*** RECORDS PROVIDED ***

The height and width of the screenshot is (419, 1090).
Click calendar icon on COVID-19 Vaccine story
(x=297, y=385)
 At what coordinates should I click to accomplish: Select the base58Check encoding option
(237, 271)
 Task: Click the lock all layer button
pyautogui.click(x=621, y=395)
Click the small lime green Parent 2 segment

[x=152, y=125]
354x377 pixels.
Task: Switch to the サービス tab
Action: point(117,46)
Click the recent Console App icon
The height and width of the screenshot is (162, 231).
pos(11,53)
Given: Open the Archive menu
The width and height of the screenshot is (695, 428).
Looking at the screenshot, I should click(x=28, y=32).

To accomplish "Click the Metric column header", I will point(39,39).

*** End of RECORDS PROVIDED ***

- YOUR ASSIGNMENT
For this exercise, reproduce exactly each line from the one containing "Task: Click the lock all layer button" through the last line of the data, and no others.

- RESULT OF THIS TASK
 Task: Click the lock all layer button
pyautogui.click(x=621, y=395)
Click the small lime green Parent 2 segment

[x=152, y=125]
354x377 pixels.
Task: Switch to the サービス tab
Action: point(117,46)
Click the recent Console App icon
The height and width of the screenshot is (162, 231).
pos(11,53)
Given: Open the Archive menu
The width and height of the screenshot is (695, 428).
Looking at the screenshot, I should click(x=28, y=32).

To accomplish "Click the Metric column header", I will point(39,39).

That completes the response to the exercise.